- _Given data_:
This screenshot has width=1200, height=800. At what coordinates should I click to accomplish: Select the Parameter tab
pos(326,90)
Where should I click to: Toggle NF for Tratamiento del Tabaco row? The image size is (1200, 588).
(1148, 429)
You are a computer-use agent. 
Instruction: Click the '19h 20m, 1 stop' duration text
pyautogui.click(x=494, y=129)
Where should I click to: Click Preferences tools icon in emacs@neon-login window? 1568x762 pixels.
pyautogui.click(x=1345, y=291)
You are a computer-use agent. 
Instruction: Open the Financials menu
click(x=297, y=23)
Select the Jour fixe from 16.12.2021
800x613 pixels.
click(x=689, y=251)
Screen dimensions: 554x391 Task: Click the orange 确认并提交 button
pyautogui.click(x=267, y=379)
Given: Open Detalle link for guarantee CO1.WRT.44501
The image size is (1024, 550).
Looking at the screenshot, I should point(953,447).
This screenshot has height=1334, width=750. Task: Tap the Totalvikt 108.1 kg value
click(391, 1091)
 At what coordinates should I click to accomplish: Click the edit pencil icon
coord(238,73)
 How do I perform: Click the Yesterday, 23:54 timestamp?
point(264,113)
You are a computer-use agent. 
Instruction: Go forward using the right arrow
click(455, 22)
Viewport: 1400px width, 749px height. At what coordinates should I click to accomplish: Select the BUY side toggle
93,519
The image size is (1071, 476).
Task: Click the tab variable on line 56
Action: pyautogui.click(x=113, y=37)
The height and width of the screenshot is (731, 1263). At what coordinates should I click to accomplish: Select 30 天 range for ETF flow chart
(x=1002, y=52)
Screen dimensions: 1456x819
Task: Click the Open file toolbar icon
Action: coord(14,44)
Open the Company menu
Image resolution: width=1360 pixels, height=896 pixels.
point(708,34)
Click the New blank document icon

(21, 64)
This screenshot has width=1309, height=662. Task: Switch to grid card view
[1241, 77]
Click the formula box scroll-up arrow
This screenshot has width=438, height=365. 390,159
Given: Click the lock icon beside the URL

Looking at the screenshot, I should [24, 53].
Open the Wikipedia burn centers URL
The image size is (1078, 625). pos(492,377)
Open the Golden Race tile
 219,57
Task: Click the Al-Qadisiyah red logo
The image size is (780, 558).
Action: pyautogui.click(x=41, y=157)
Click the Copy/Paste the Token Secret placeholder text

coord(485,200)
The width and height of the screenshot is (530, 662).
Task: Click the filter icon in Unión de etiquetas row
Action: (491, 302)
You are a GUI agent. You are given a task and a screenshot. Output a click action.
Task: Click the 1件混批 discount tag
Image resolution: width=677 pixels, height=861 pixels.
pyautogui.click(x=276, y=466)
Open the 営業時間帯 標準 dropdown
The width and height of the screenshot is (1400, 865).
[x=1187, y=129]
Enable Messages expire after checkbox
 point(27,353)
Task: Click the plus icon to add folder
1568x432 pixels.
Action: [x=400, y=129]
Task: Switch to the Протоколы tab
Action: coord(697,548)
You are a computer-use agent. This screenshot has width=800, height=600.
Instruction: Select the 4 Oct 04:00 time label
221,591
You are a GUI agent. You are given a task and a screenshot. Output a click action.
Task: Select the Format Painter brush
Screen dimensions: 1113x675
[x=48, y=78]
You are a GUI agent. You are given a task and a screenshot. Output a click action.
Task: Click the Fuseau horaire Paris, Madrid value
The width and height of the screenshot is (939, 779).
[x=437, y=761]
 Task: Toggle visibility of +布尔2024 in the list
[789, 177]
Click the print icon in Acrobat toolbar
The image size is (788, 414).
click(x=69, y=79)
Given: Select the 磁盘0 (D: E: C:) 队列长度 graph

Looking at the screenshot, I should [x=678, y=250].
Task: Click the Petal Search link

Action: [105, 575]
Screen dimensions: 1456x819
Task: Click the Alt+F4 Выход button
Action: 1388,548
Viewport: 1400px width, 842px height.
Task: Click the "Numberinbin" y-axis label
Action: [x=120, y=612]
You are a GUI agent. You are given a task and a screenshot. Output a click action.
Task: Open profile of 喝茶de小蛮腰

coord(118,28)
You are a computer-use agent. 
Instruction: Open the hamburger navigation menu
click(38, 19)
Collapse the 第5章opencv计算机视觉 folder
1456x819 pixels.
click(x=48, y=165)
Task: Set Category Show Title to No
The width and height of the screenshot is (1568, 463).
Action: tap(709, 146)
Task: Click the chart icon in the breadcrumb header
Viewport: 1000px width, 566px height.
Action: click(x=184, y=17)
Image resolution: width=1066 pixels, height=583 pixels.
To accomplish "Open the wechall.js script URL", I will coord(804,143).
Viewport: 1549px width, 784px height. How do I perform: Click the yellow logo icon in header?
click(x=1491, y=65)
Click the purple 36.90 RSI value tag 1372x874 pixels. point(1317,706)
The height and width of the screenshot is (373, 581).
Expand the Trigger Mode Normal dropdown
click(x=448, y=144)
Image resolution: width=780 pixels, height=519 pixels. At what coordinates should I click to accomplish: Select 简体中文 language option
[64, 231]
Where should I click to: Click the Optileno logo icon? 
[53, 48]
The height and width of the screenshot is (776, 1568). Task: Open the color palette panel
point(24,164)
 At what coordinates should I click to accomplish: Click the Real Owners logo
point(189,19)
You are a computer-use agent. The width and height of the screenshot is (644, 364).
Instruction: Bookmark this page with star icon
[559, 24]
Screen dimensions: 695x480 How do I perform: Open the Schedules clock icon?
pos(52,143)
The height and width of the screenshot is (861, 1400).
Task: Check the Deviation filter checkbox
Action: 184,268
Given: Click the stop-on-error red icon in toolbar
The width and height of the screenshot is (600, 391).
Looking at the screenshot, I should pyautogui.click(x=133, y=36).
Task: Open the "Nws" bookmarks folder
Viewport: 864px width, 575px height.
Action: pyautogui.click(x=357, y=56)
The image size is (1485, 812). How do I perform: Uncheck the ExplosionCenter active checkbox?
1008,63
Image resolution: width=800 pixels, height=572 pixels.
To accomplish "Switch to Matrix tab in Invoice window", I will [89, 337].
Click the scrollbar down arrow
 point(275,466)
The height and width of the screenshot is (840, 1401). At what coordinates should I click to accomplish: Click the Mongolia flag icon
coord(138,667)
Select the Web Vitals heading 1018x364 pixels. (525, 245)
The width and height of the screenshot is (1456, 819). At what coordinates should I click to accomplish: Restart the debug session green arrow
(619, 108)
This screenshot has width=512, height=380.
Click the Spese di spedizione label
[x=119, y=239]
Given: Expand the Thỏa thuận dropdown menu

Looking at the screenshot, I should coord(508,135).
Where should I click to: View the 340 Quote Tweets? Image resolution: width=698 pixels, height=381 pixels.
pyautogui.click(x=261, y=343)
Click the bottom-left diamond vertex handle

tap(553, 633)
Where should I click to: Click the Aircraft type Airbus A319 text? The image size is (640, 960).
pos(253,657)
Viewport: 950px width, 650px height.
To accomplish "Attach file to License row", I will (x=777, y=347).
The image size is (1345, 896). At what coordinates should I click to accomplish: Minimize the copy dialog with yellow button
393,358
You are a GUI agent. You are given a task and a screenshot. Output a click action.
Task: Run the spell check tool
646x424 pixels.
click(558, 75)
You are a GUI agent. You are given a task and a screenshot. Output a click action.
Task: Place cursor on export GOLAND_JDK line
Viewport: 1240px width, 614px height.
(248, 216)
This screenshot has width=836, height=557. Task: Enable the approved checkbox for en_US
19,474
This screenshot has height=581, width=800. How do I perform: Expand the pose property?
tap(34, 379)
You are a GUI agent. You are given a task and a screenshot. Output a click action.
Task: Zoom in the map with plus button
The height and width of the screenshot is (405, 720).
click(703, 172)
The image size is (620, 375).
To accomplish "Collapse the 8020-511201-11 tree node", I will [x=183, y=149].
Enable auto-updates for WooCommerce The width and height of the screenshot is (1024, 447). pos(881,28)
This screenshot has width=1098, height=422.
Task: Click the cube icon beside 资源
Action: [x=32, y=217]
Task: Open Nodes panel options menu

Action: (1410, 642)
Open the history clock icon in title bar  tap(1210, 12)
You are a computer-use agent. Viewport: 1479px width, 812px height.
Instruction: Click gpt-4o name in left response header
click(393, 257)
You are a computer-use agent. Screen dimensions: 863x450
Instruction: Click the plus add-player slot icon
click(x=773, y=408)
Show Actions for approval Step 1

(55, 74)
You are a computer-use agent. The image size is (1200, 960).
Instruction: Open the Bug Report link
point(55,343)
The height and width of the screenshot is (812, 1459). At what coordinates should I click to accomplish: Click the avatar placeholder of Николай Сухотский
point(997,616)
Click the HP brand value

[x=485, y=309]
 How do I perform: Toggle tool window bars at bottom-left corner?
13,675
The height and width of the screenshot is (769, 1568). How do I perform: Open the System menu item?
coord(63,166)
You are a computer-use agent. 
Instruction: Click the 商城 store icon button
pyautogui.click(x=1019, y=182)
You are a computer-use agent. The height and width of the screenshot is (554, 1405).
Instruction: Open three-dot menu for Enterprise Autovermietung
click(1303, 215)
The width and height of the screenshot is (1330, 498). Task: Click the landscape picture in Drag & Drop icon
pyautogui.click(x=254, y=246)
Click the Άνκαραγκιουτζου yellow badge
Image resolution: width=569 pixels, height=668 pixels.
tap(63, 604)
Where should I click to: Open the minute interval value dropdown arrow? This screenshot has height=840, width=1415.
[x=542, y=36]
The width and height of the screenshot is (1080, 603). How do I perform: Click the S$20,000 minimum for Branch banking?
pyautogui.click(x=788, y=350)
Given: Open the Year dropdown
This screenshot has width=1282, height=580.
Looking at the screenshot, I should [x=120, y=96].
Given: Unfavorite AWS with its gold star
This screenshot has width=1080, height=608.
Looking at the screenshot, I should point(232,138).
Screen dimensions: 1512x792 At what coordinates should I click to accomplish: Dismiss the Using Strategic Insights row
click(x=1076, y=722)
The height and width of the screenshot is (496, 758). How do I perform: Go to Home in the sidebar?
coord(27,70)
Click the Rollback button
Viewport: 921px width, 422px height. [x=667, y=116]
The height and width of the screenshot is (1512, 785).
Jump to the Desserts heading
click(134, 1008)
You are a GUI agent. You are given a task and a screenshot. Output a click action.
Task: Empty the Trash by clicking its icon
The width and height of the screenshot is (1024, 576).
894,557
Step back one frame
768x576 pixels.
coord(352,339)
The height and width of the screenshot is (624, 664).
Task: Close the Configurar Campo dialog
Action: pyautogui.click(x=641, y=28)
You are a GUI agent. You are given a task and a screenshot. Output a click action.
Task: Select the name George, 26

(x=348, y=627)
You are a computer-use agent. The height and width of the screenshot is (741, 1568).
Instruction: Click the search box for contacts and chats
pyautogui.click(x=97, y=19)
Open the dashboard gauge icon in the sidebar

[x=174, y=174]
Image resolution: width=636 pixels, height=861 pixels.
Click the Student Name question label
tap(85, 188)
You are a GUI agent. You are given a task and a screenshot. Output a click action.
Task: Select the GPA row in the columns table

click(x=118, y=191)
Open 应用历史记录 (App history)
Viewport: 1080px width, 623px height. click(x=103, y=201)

- _Exercise directions_: Copy out the lines from the line with "Open the Wikipedia burn centers URL" up to and including the line with "Action: pyautogui.click(x=41, y=157)", with no changes.

- _Exercise solution_:
Open the Wikipedia burn centers URL
The image size is (1078, 625). pos(492,377)
Open the Golden Race tile
 219,57
Task: Click the Al-Qadisiyah red logo
The image size is (780, 558).
Action: pyautogui.click(x=41, y=157)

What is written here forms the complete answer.